Written task A - In the article on storing money with Drizzle ORM and PostgreSQL, what data type is float an alias for?

Document segment -
###

API with NestJS #173. Storing money with Drizzle ORM and PostgreSQL

November 4, 2024

This entry is part 173 of 173 in the API with NestJS

We can’t cut corners on certain aspects of web development, and storing monetary values is one of them. In this article, we explore various data types in PostgreSQL we could use and discuss which ones to avoid.

The drawbacks of floating point numbers

When thinking about money, we often have to deal with fractions – for example, $10.50 means ten dollars and fifty cents.

A common way that computers represent fractions is by using the floating-point format.

database-schema.ts

import { serial, pgTable, doublePrecision } from 'drizzle-orm/pg-core';

export const bankAccounts = pgTable('bank_accounts', {

id: serial('id').primaryKey(),

balance: doublePrecision('balance').notNull(),

});

export const databaseSchema = {

bankAccounts,

};

In PostgreSQL, doublePrecision is one of the available data types that use the floating-point representation.

Unfortunately, floating-point numbers can cause many issues when storing monetary values. Let’s run a simple SQL query to find out more.

1	SELECT 0.1::float + 0.2::float

In PostgreSQL, float is an alias for the double precision data type. By using ::float we’re forcing PostgreSQL to to treat our values as floating-point numbers.

Unfortunately, our query does not return 0.3.

Representing integer numbers in binary

To understand why the above happens, we must learn how the computer represents numbers in the binary format. Storing an integer in binary is relatively straightforward. The computer divides the number into a combination of smaller numbers, each one a power of 2.

Fort example, 53 = 1 + 4 + 16 + 32. The binary numbers use only two digits – zero and one. Every digit in the binary number represents a power of 2. Starting from the right, the first digit has a value of 2⁰, the next represents 2¹, then 2², and so forth.

We use 1 to say which powers of 2 we want to add to our number and 0 to signify which ones we don’t. With this approach, we can store any integer number.

The above system gets a bit more complex when storing negative numbers, but is built around the same concept.

Floating point numbers in binary

With the floating-point system, we use a similar approach to representing fractions. For instance, consider the number 53.625. To represent 0.625, we break it down into a sum of fractions, each being a power of ½. This gives us 0.625 as ½ + ⅛.

The floating point system applies further conversions to the number to determine the exponent and mantissa. This allows floating-point numbers to represent a broad range of values, from very small fractions to extremely large numbers.

###

[Word and item position data]
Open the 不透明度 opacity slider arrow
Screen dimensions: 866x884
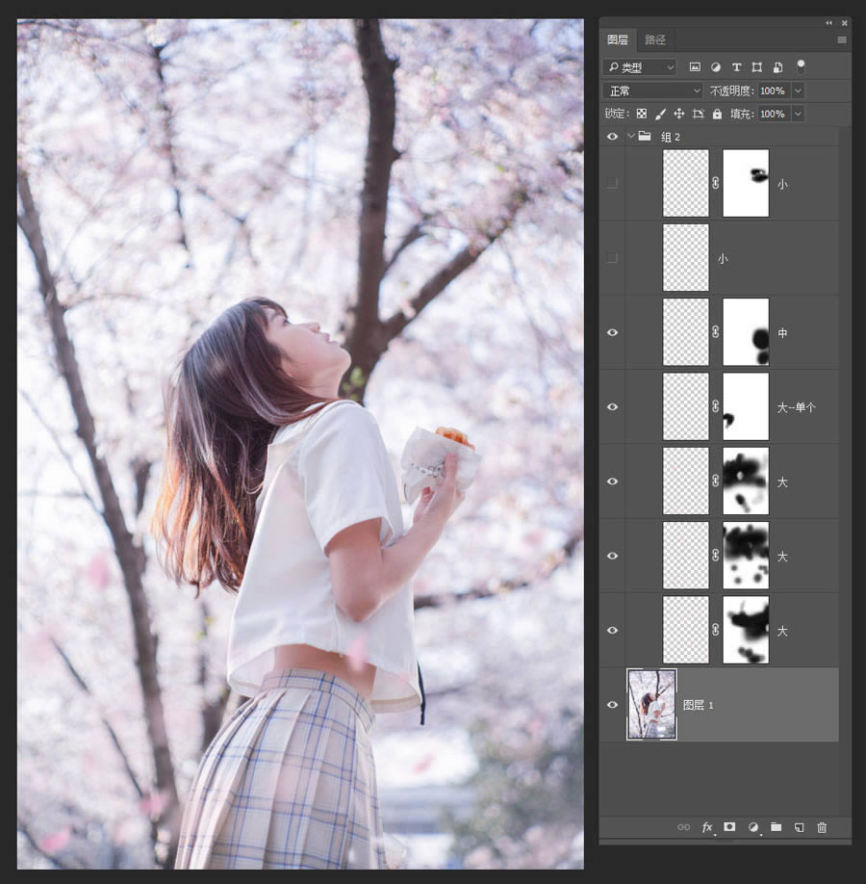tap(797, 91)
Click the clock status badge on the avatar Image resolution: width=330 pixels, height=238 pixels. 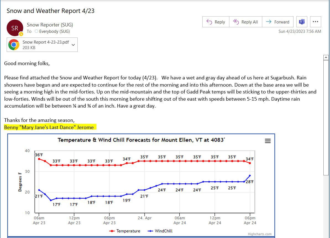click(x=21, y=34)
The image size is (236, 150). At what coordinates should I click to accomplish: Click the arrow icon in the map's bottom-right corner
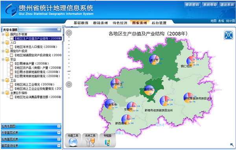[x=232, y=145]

###

Written task B - Update the entries starting at the line that contains "The image size" and ending at the last entry, replacing "arrow icon" with "arrow button" and changing nothing else. Give only those lines, with the pictures left out.

Problem solution A - The double precision data type.

Problem solution B -
The image size is (236, 150). At what coordinates should I click to accomplish: Click the arrow button in the map's bottom-right corner
[x=232, y=145]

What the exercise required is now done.